Exercise brief – Every record has to be written out exactly, with no line missing.

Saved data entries
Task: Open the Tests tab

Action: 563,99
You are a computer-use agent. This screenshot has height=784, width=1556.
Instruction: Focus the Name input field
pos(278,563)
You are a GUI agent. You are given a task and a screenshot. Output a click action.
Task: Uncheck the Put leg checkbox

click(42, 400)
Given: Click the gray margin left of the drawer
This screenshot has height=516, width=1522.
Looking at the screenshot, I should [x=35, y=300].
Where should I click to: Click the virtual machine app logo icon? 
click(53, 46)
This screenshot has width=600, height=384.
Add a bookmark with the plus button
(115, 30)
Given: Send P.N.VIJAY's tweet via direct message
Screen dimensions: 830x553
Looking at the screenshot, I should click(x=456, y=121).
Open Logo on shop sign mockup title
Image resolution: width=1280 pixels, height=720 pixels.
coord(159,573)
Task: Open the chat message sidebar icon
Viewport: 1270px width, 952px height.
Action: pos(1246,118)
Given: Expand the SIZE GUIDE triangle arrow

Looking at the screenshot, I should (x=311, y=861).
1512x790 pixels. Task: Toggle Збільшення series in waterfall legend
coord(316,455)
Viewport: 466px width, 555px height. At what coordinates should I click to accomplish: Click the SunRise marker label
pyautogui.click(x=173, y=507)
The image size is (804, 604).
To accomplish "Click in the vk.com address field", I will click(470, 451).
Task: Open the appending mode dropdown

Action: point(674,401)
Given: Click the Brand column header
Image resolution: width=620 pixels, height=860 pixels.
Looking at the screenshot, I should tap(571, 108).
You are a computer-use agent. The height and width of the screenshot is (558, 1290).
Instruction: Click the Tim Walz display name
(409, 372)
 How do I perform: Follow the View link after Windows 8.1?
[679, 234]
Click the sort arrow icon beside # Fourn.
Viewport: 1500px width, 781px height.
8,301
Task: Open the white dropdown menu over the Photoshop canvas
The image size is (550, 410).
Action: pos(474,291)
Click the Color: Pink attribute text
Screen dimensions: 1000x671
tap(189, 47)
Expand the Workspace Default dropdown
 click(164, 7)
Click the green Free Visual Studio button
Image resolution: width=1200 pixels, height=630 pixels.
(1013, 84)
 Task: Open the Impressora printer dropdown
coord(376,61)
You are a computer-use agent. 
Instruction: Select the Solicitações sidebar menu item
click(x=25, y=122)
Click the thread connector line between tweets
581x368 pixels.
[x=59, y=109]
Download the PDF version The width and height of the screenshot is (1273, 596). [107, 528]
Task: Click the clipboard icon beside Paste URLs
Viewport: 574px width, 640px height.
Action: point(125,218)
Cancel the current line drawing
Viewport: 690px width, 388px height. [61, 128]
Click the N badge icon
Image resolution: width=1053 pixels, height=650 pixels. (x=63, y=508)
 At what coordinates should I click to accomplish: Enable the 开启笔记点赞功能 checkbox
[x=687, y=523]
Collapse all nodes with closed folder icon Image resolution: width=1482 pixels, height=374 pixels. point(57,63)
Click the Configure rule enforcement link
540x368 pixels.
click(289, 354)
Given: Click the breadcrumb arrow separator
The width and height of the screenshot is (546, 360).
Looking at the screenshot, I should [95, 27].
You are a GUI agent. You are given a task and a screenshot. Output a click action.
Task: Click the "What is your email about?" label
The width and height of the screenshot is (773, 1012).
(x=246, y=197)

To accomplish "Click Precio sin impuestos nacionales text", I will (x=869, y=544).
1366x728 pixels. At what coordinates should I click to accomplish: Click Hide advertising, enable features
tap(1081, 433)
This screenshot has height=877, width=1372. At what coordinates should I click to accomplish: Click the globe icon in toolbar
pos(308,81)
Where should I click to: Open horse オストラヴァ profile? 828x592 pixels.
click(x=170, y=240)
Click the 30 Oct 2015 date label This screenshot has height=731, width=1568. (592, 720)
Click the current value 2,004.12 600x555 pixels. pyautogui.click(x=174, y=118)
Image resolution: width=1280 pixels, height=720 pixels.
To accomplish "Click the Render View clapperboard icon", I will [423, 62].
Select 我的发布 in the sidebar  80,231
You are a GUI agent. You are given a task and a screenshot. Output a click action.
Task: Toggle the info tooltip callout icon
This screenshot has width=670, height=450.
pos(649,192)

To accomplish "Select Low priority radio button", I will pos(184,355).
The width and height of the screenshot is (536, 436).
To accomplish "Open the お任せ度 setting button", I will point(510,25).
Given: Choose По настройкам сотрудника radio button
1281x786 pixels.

Reply –
Task: Open the Tests tab

Action: 563,99
You are a computer-use agent. This screenshot has height=784, width=1556.
Instruction: Focus the Name input field
pos(278,563)
You are a GUI agent. You are given a task and a screenshot. Output a click action.
Task: Uncheck the Put leg checkbox

click(42, 400)
Given: Click the gray margin left of the drawer
This screenshot has height=516, width=1522.
Looking at the screenshot, I should [x=35, y=300].
Where should I click to: Click the virtual machine app logo icon? 
click(53, 46)
This screenshot has width=600, height=384.
Add a bookmark with the plus button
(115, 30)
Given: Send P.N.VIJAY's tweet via direct message
Screen dimensions: 830x553
Looking at the screenshot, I should click(x=456, y=121).
Open Logo on shop sign mockup title
Image resolution: width=1280 pixels, height=720 pixels.
coord(159,573)
Task: Open the chat message sidebar icon
Viewport: 1270px width, 952px height.
Action: pos(1246,118)
Given: Expand the SIZE GUIDE triangle arrow

Looking at the screenshot, I should (x=311, y=861).
1512x790 pixels. Task: Toggle Збільшення series in waterfall legend
coord(316,455)
Viewport: 466px width, 555px height. At what coordinates should I click to accomplish: Click the SunRise marker label
pyautogui.click(x=173, y=507)
The image size is (804, 604).
To accomplish "Click in the vk.com address field", I will click(470, 451).
Task: Open the appending mode dropdown

Action: point(674,401)
Given: Click the Brand column header
Image resolution: width=620 pixels, height=860 pixels.
Looking at the screenshot, I should tap(571, 108).
You are a computer-use agent. The height and width of the screenshot is (558, 1290).
Instruction: Click the Tim Walz display name
(409, 372)
 How do I perform: Follow the View link after Windows 8.1?
[679, 234]
Click the sort arrow icon beside # Fourn.
Viewport: 1500px width, 781px height.
8,301
Task: Open the white dropdown menu over the Photoshop canvas
The image size is (550, 410).
Action: pos(474,291)
Click the Color: Pink attribute text
Screen dimensions: 1000x671
tap(189, 47)
Expand the Workspace Default dropdown
 click(164, 7)
Click the green Free Visual Studio button
Image resolution: width=1200 pixels, height=630 pixels.
(1013, 84)
 Task: Open the Impressora printer dropdown
coord(376,61)
You are a computer-use agent. 
Instruction: Select the Solicitações sidebar menu item
click(x=25, y=122)
Click the thread connector line between tweets
581x368 pixels.
[x=59, y=109]
Download the PDF version The width and height of the screenshot is (1273, 596). [107, 528]
Task: Click the clipboard icon beside Paste URLs
Viewport: 574px width, 640px height.
Action: point(125,218)
Cancel the current line drawing
Viewport: 690px width, 388px height. [61, 128]
Click the N badge icon
Image resolution: width=1053 pixels, height=650 pixels. (x=63, y=508)
 At what coordinates should I click to accomplish: Enable the 开启笔记点赞功能 checkbox
[x=687, y=523]
Collapse all nodes with closed folder icon Image resolution: width=1482 pixels, height=374 pixels. point(57,63)
Click the Configure rule enforcement link
540x368 pixels.
click(289, 354)
Given: Click the breadcrumb arrow separator
The width and height of the screenshot is (546, 360).
Looking at the screenshot, I should [95, 27].
You are a GUI agent. You are given a task and a screenshot. Output a click action.
Task: Click the "What is your email about?" label
The width and height of the screenshot is (773, 1012).
(x=246, y=197)

To accomplish "Click Precio sin impuestos nacionales text", I will (x=869, y=544).
1366x728 pixels. At what coordinates should I click to accomplish: Click Hide advertising, enable features
tap(1081, 433)
This screenshot has height=877, width=1372. At what coordinates should I click to accomplish: Click the globe icon in toolbar
pos(308,81)
Where should I click to: Open horse オストラヴァ profile? 828x592 pixels.
click(x=170, y=240)
Click the 30 Oct 2015 date label This screenshot has height=731, width=1568. (592, 720)
Click the current value 2,004.12 600x555 pixels. pyautogui.click(x=174, y=118)
Image resolution: width=1280 pixels, height=720 pixels.
To accomplish "Click the Render View clapperboard icon", I will [423, 62].
Select 我的发布 in the sidebar  80,231
You are a GUI agent. You are given a task and a screenshot. Output a click action.
Task: Toggle the info tooltip callout icon
This screenshot has width=670, height=450.
pos(649,192)

To accomplish "Select Low priority radio button", I will pos(184,355).
The width and height of the screenshot is (536, 436).
To accomplish "Open the お任せ度 setting button", I will point(510,25).
Given: Choose По настройкам сотрудника radio button
1281x786 pixels.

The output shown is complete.